Cuando se traspasa el umbral la primera sensación que le asalta a uno es la sencilla tranquilidad que rezuma todo, la calidez de los rayos de sol ya casi al atardecer que se cuelan, como perdidos, por las ventanas, y van a posarse entre los recuerdos en sepia de épocas olvidadas. Es el ligero olor de limón dulce, madera vieja y tiempo suspendido el que hace que te sientas totalmente a gusto. Tan solo cuenta con la planta baja y una buhardilla, y es ahí arriba donde, para mí, se escode el tesoro más grande de todos los tesoros que hay aquí. La sonrisa se me escapa muy a menudo cuando veo las estrechas escaleras que suben hacia allá. Mil veces las habré subido y bajado, y mil veces me descubrí jugando a adivinar cuál de los escalones era el más escandaloso. Allí arriba no hay ninguna puerta, pero sí una curiosa cortina de cañas huecas, sombreros de bellota y cuentas de madera, y detrás de ella uno de mis lugares preferidos en el mundo: la biblioteca de la abuela.
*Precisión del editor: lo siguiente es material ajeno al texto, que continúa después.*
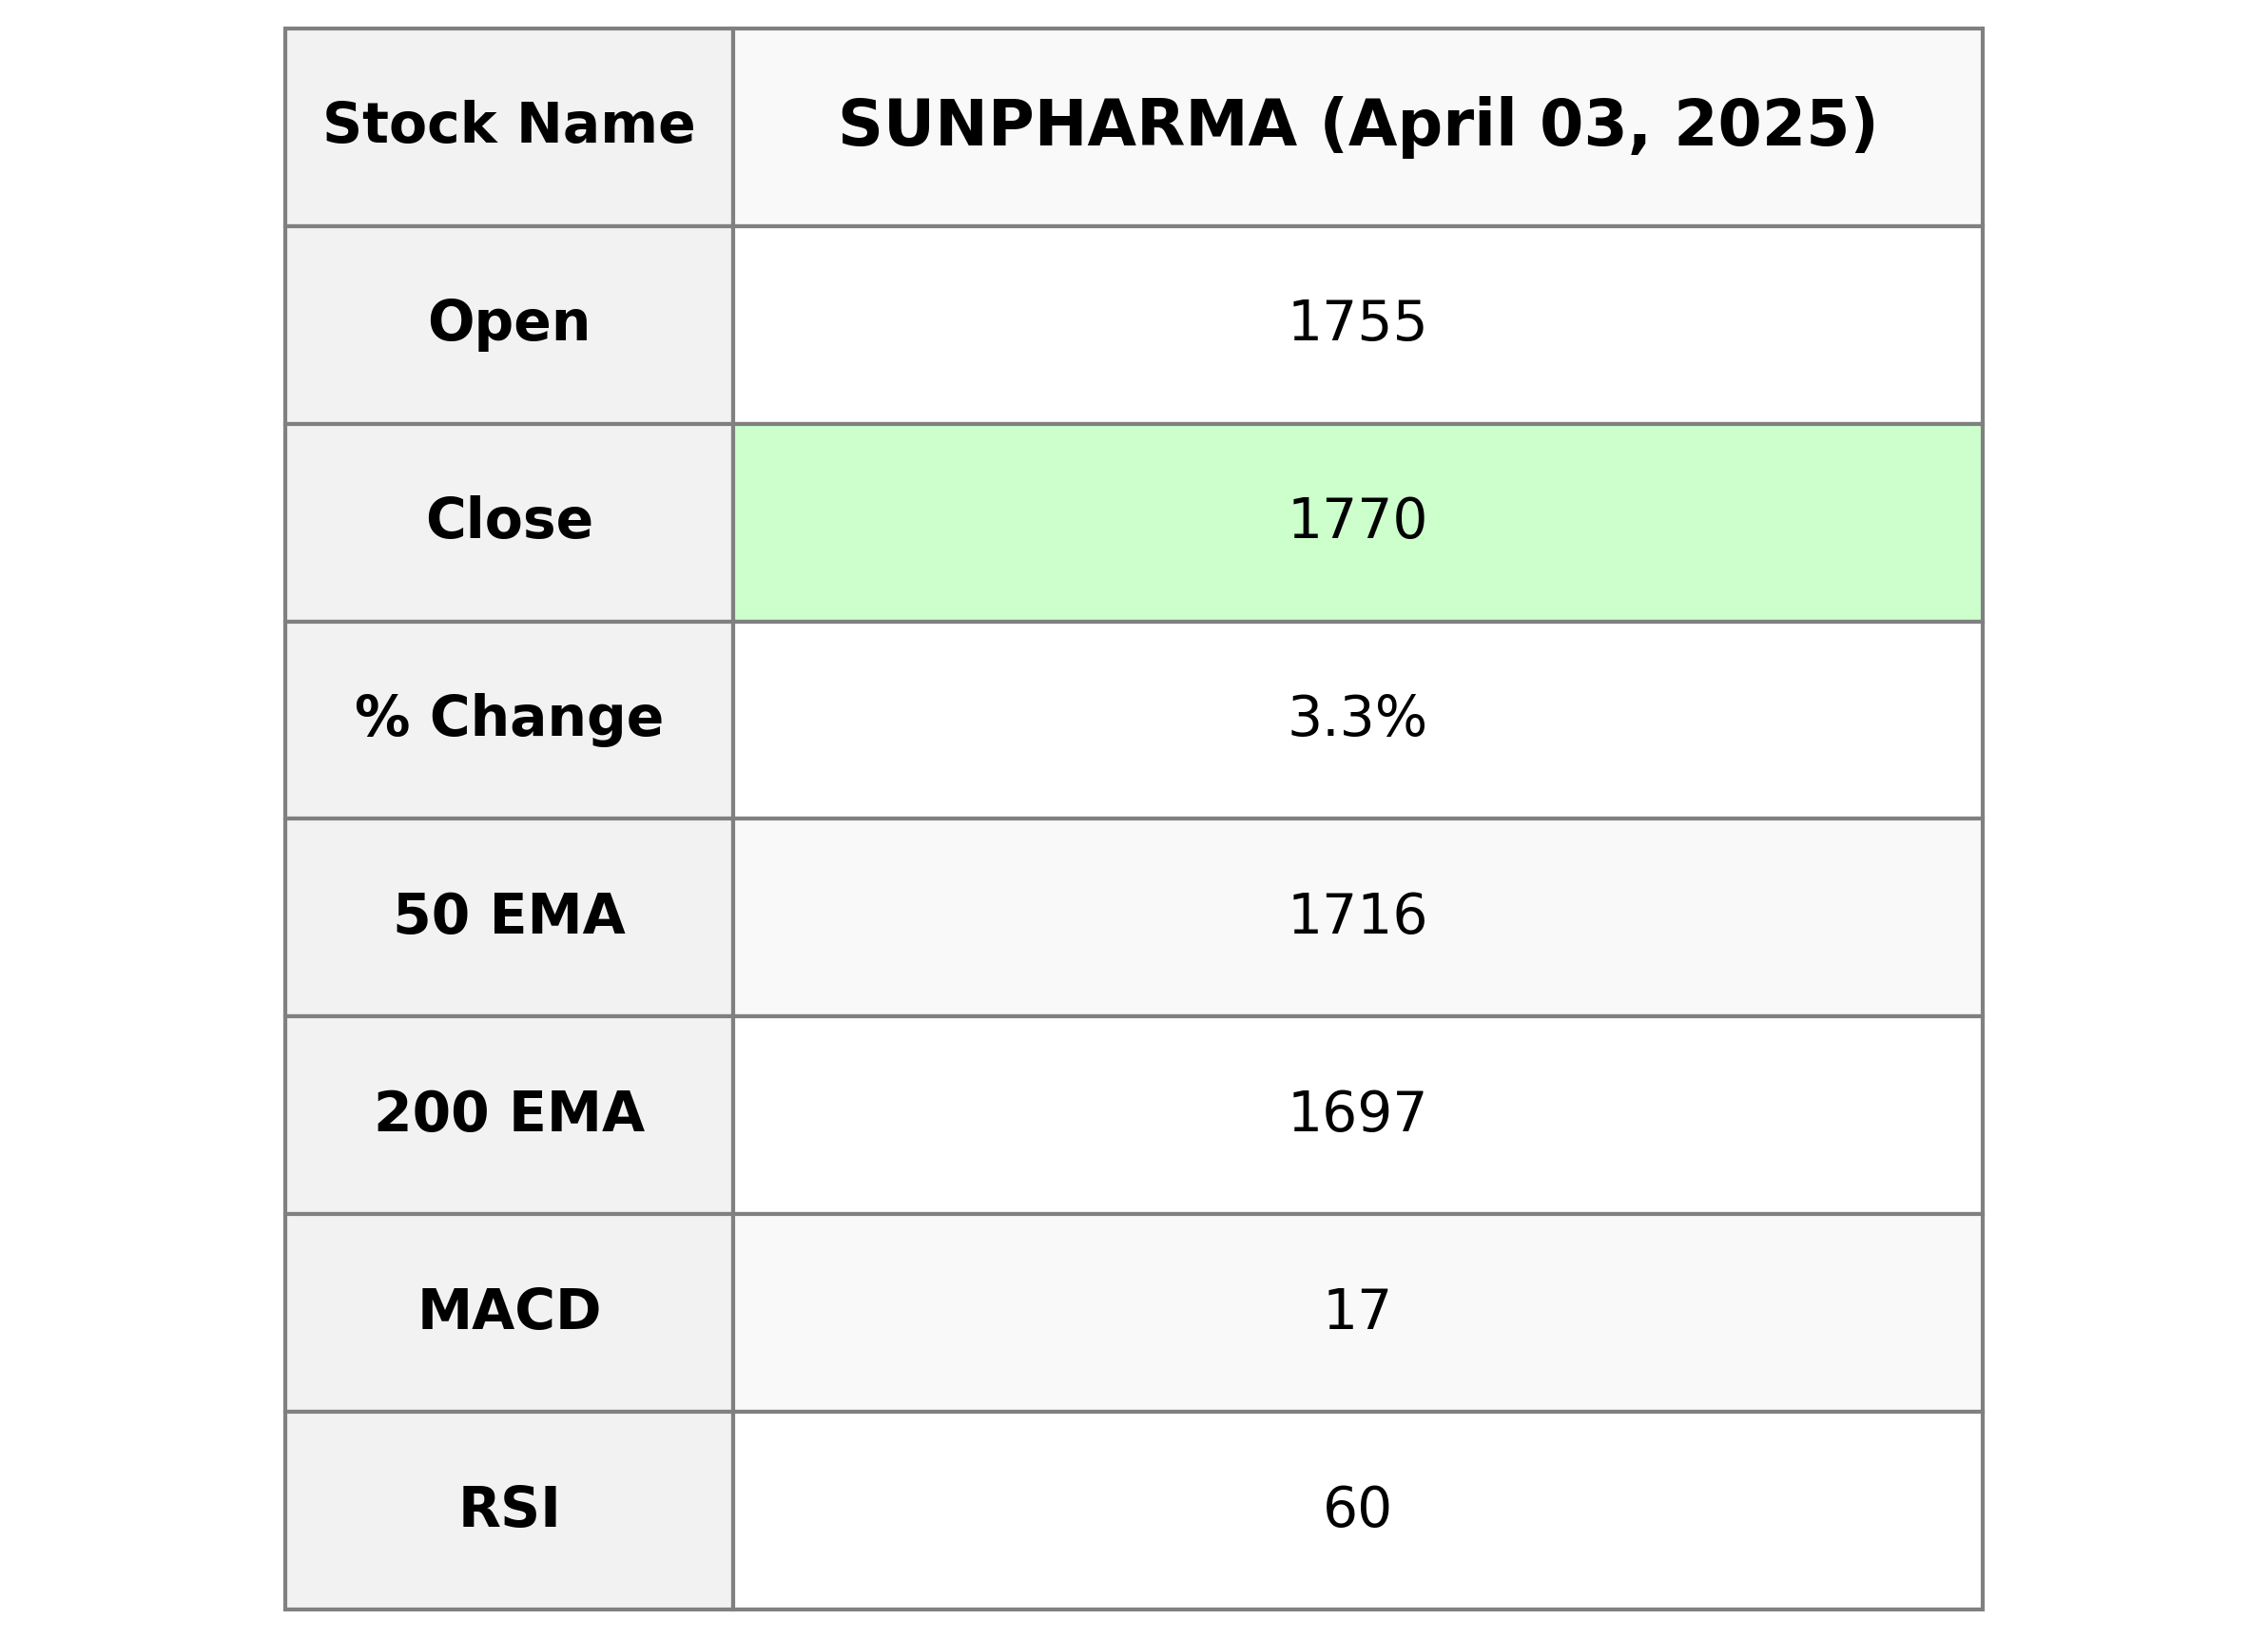
Task: Click the 200 EMA value 1697
Action: pyautogui.click(x=1357, y=1113)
El tejado a dos aguas lo impedía, pero si hubiera sido posible, tres de las cuatro paredes de la habitación habrían estado cubiertas de estanterías repletas de libros, hasta arriba. Tiene un gran ventanal que saluda al sol en todos sus amaneceres y un sofá a no más de dos metros en frente, viejo y pateado por la vida, pero mullido, con dos cojines y una manta pulcramente doblada. En invierno hace frío ahí arriba. Una alfombra raída, realmente grande, ocultaba las tablas del suelo y amortiguaba los pasos. En cuanto a los libros… Estaban por doquier, como una caótica invasión, pero cada cual en su lugar. Poblaban las estanterías bajas, rebosaban en mesillas dispares, se apilaban en baúles que ya ni si quiera se podían cerrar. Mi abuela, con humor, había guardado los libros de aventuras en su baqueteada maleta de viaje y los libros de cocina en un antiguo y abollado caldero, de manera que realmente parecía el caldero de una bruja rebosante de recetas mágicas. Tiene prácticamente casi todos los géneros que puedas imaginar. Y de muchas edades. Ediciones de dos generaciones hacia atrás o reediciones de apenas tres meses. De política, de misterio, de amor y desamor, de historias olvidadas y olvidos recordados, de humor y pesimismo, de magia y ciencia, sobre la vida y la muerte. Incluso algún extraño libro, escondido y descubierto por casualidad, de delicadas hojas quebradizas.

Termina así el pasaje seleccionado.